Update on Comet Biorefining Sarnia plant expected soon

March 16, 2018 – Paul Morden, Sarnia Observer – BioFuel Digest, a U.S.-based news site, has named Sarnia’s Comet Biorefining and Bio-Amber among the 50 “hottest” advanced bioeconomy companies of 2018.

The Florida-based bio-fuels website created the list with votes from an industry panel as well as subscribers.

Comet Biorefining, based at TransAlta’s Blue Water Energy Park, was ranked 46th and Bio-Amber, a Montreal-based company operating a manufacturing plant in Sarnia, was 17th.

“We appreciate being recognized by BioFuels Digest for the advancements we have made,” said Comet CEO Rich Troyer.

The company plans to build a manufacturing plant at the Sarnia energy park that will use corn stalks and wheat straw to make 27 million kilograms (60 million pounds) of dextrose sugar annually, as well as hemicellulose extract for use in animal feed and the resin lignin.

“We have been making progress on our commercial facility in Sarnia and anticipate we’ll announce a formal update soon,” Troyer said.

Comet said previously it planned to open the plant this year and reach full production in 2019.

“Our partners at the Cellulosic Sugar Producers Co-op continue to sign up farmers and we anticipate having the feedstock we need when our facility is up and running,” Troyer said.

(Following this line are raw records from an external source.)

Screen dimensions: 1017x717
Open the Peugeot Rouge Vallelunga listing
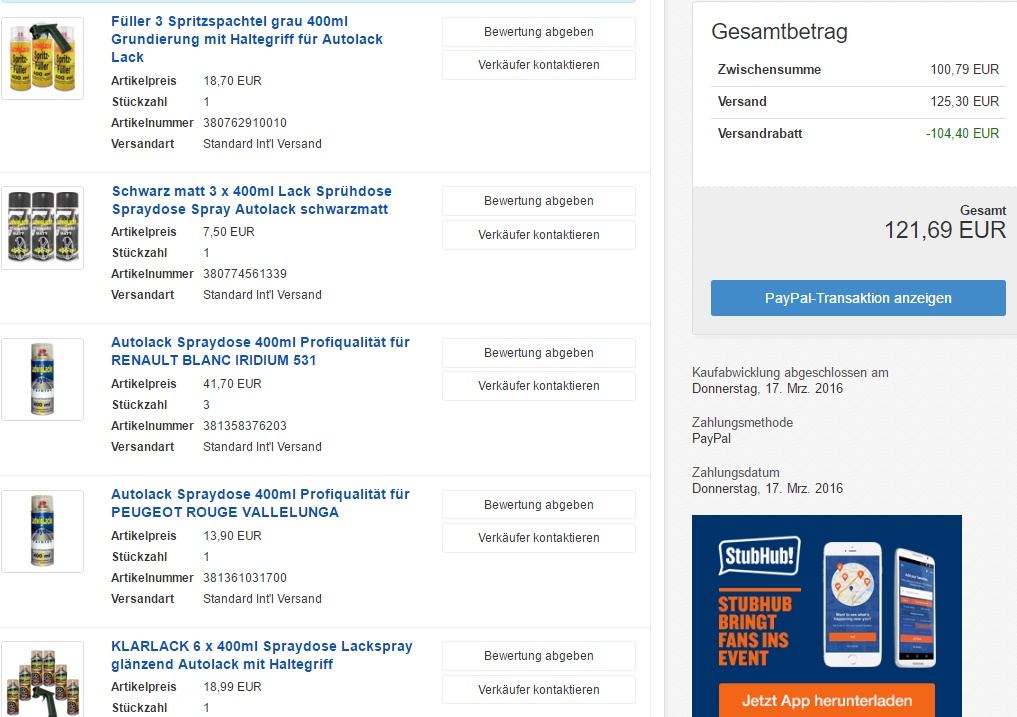pyautogui.click(x=260, y=503)
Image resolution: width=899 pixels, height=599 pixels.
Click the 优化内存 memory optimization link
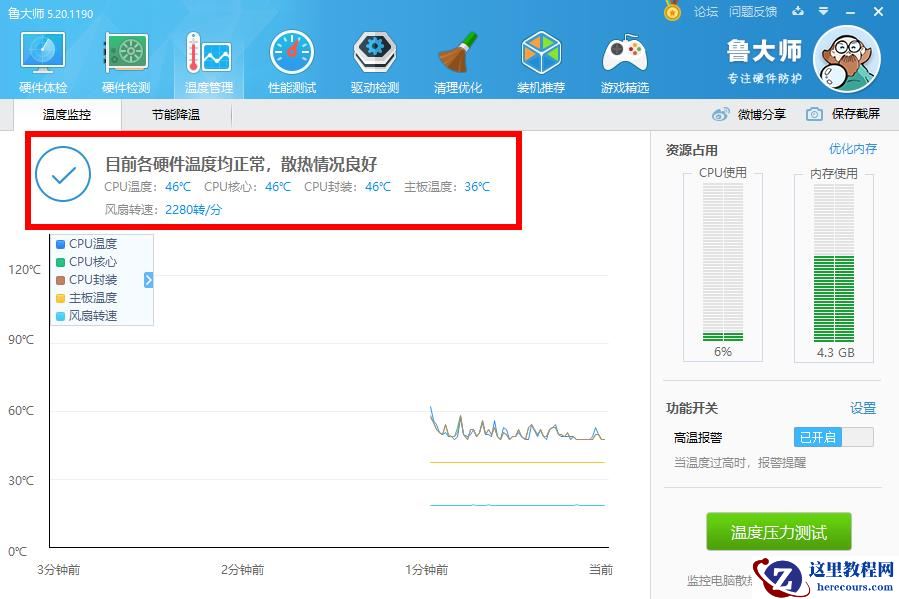coord(855,147)
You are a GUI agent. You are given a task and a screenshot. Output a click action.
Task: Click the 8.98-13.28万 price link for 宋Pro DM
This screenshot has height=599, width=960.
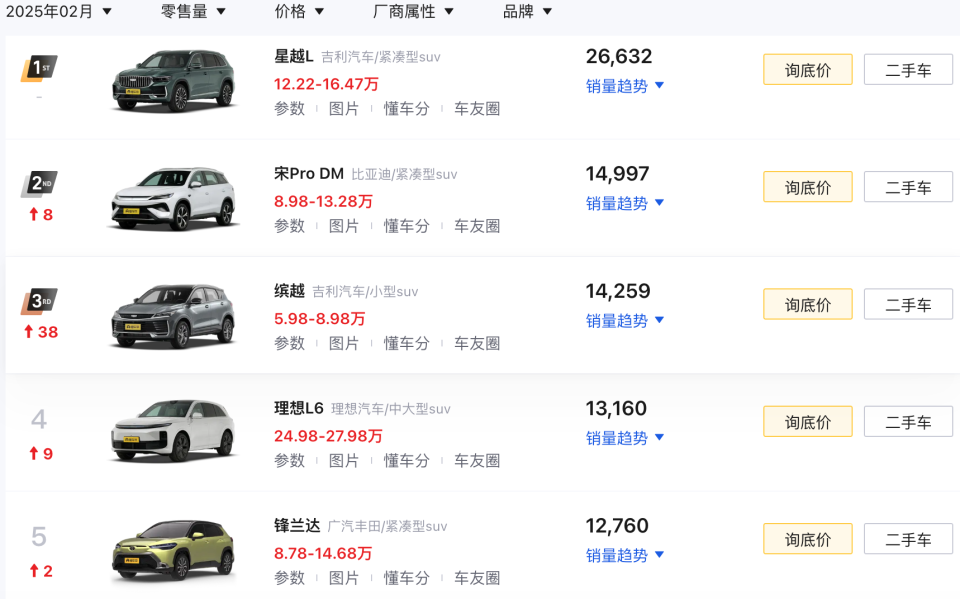[322, 197]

The co-op was formed to supply the Comet plant in Sarnia, and it will own a piece of the facility and receive a share of its profits.

The co-op has been organizing field days to show farmers how a portion of corn residue left in their fields at harvest time will be gathered and shipped to the Comet plant in Sarnia.

Co-op president Dave Park said its general manager, Brian Cofell, has been “signing acres up every week.”

Farmers pay a co-op membership fee of $500, along with $200 for each acre committed to the Comet plant.

In return, they will be paid for the crop residue they supply as well as receiving a dividend.

Park said Cofell and the co-op have been well received by farmers in the region.

“Our acreage drive is lining up really well with the needs of the plant in the early production,” he said.

“Things are progressing nicely and we’re pretty comfortable with where we’re at.”

Park said co-op members were also “happy to hear” Comet has been recognized by BioFuels Digest.

“We’re one of the emerging companies in this space, and I look forward to a future with Comet,” he said.

“As farmers, we’ve always got to be moving forward and this is a value-added opportunity that is going to be unique for us in the surrounding area to be able to partake in.”

A proposal for an environmental compliance approval for air emissions at the proposed Sarnia plant has been posted on Ontario’s Environmental Registry, www.ebr.gov.on.ca, where comments from the public are being accepted until March 30.

The application to Ontario’s Ministry of Environment and Climate Change says emissions to the air from the facility will include particulate matter, methylene chloride and nitrogen oxides.

The plant, announced by Comet in 2016, will be the company’s first commercial-scale manufacturing site.

The decision to build in Sarnia came after Bioindustrial Innovation Canada and agriculture groups went looking for opportunities to turn crop residue into sugar. The search led to them to Comet, a company then based at the Western University Research Park in London.

In 2016, a federal grant of just over $10.8 million was announced to help support the Comet project in Sarnia.

BioAmber makes the building-block chemical succinic acid from corn syrup at a plant it opened in Sarnia in 2015.